Dr. Blaylock looked around the Drummond family plot with some satisfaction. He and his crew of students had unearthed the remains of twenty-one Drummonds, and the last two were ready for the trip to the new plot and reburial. In addition to the coffins, he and his students had recovered a hundred and thirty items of some archaeological or anthropological interest, among them, pottery, clay pipes, tools, a pistol, several bone buttons, and a brass box containing three thousand dollars in Confederate one-hundred-dollar bank notes. Their work was finished, now, but for one last item. "All right, young people," he said to his group, "I want two volunteers to dismantle the erstwhile resting place of General Light-Horse Harry Lee and reassemble it in the new plot, in the space designated by Mr. Drummond. I'm afraid there will be no artifacts to find—just the hard work of removing the covering and base." He waited for his volunteers and got none. "All right," he said, "you and you." He pointed to two hefty young men. The boys sighed and took hold of tools.

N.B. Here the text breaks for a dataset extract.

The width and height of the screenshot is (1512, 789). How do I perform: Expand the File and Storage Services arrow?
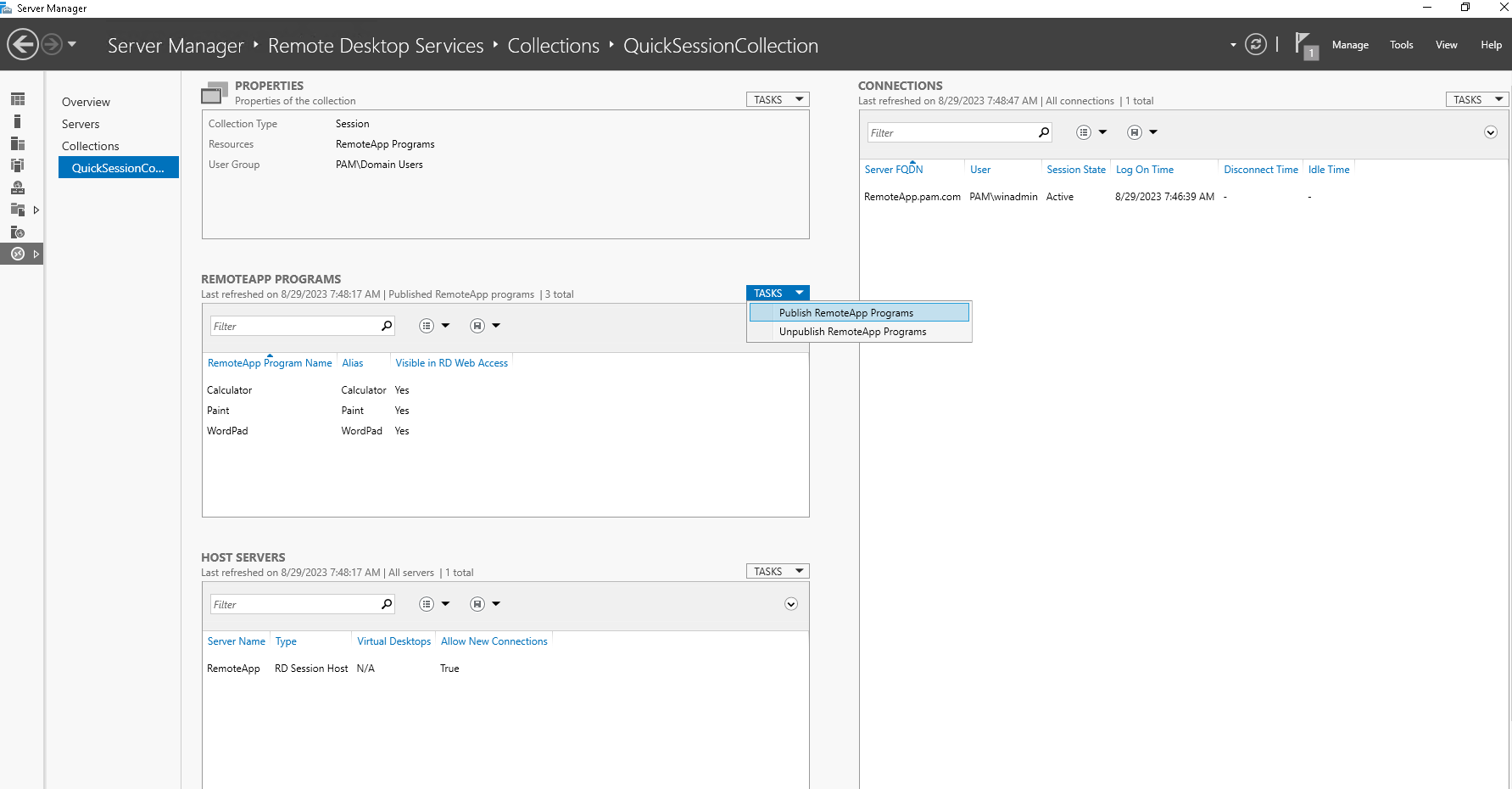[36, 210]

The former grave consisted of a single, large slab of badly weathered marble, resting on a base formed by four smaller slabs, which had been embedded deeply in the earth. The top slab lifted away easily enough and was loaded into the truck with the coffins. The base slabs required digging; one boy manned a pick, the other a shovel. They had dug down a couple of feet when they stopped.

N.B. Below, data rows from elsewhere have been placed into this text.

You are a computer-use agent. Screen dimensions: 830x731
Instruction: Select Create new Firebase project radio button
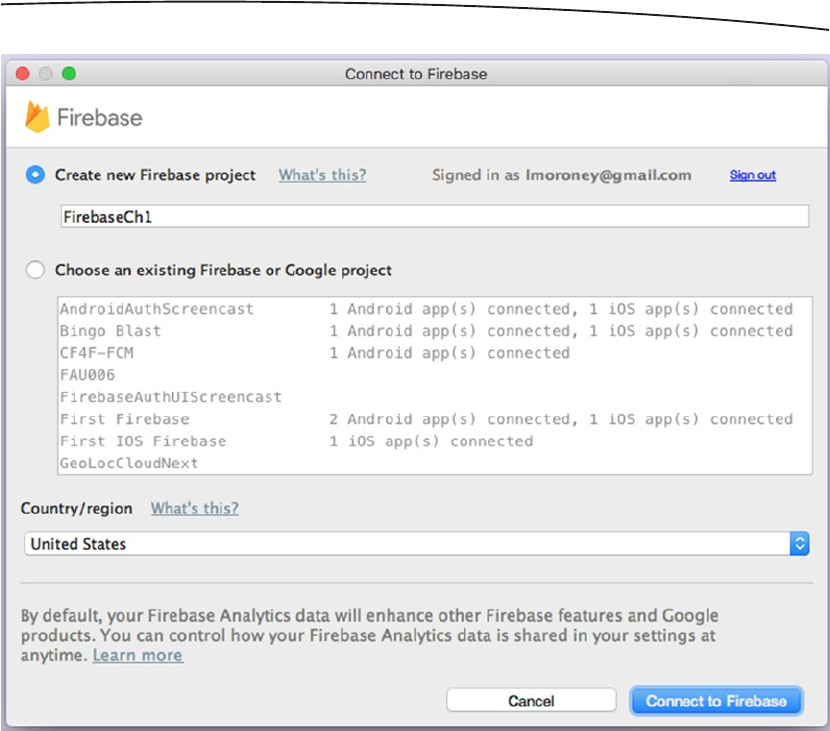click(36, 175)
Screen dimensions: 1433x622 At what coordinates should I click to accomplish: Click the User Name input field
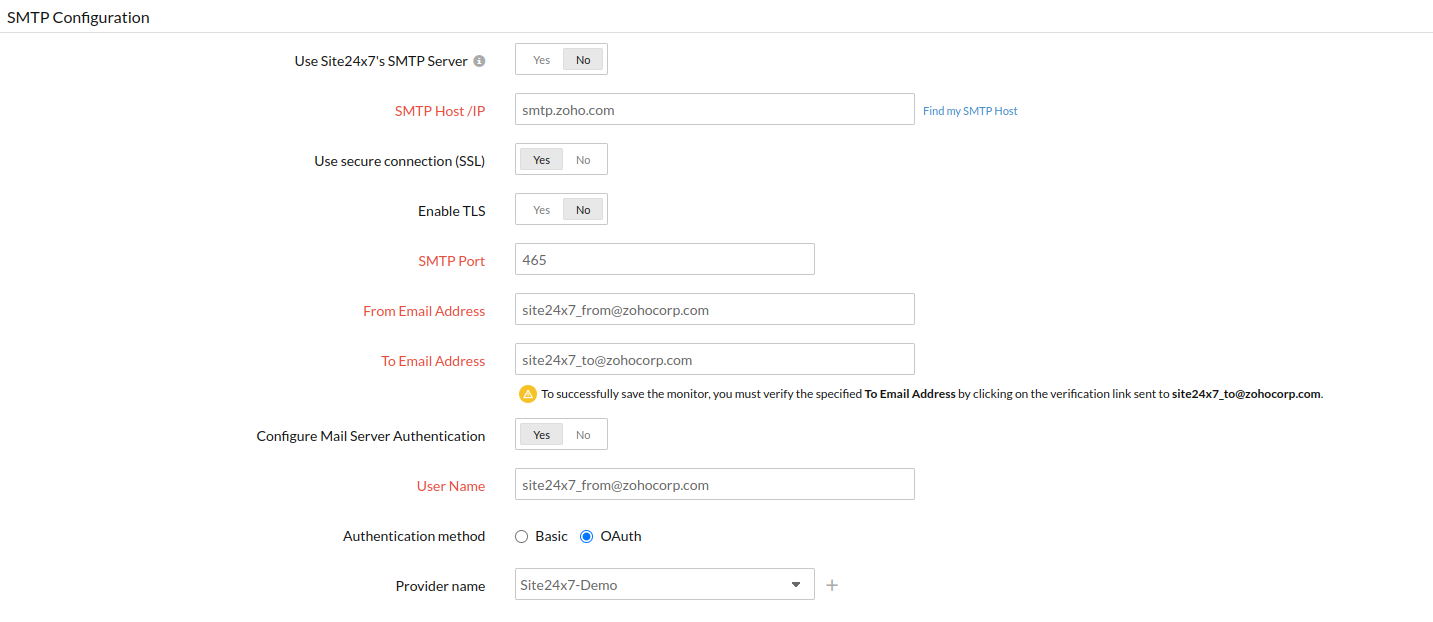click(714, 484)
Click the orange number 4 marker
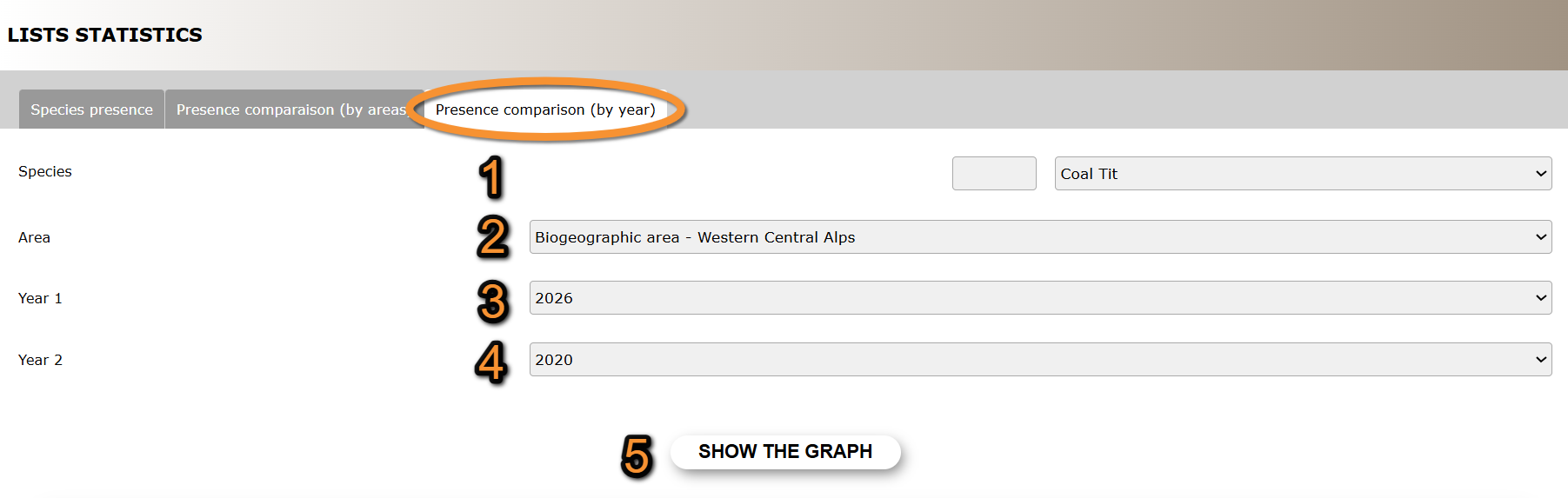Screen dimensions: 1568x498 pos(491,362)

"Dr. Blaylock, come take a look at this," the boy wielding the pick said.

"What have you got?" Blaylock asked.

"A bone, I guess," the boy said. Blaylock took a trowel and began removing small amounts of the sandy earth. The other students gathered around to watch. Three hours later, Blaylock stood back to survey the results of his work.

"Comments?" he asked no one in particular. There was a long silence, then a girl said, "Male, over six feet."

"Good," Blaylock said. "Age?"

"Not terribly old," the same girl said. "He's still got all his teeth."

Blaylock reached down and gently rotated the skull of the skeleton.

"Cause of death?"

"Bullet in the brain," a boy said. "Do you see a bullet in the skull?"

"No, sir," the boy replied. "Do you see an exit wound?"

"No, sir."

"Blow to the back of the head," the girl said.

"Good," Blaylock said. "How long would you say these remains have been in the ground?" The girl frowned, then bent over and plucked at a bit of cloth with a pair of long tweezers. "My guess is twentieth century,"she said.

"Why?" She held up the fragment. "There's a copper rivet in this cloth. Looks like Levi's to me. Levi's go back to the nineteenth century in the West, but I'll bet not here."

"You're very observant," Blaylock said. "Now, what most of all strikes you as unusual about this skeleton?" There was a lot of weight shifting and head scratching.

"Just that it's in awful good shape," the girl said.

"You disappoint me, all of you," Blaylock scolded. "Have you all given up movies and TV?"

"What do you mean, Dr. Blaylock?" a boy asked.

"I mean that it looks very much as though this man was murdered and buried in an empty grave," Blaylock said. "And not too many decades ago."

"Holy shit," the boy said.

"Not a very scientific observation, but an appropriate one," Blaylock said. "You," he said, pointing at a young man, "take the truck to the inn, and ask Germaine Drummond to call the sheriff in St. Marys. And don't mention this to anybody but her."

The sheriff, Dr. Blaylock, and Germaine stood at the graveside and stared down at the skeleton. "Dr. Blaylock," the sheriff said, "you want to hazard a guess as to how long this fellow has been in the ground?"

"It's only a wild guess—you'll need a pathologist for something closer—but I'd say twenty or thirty years."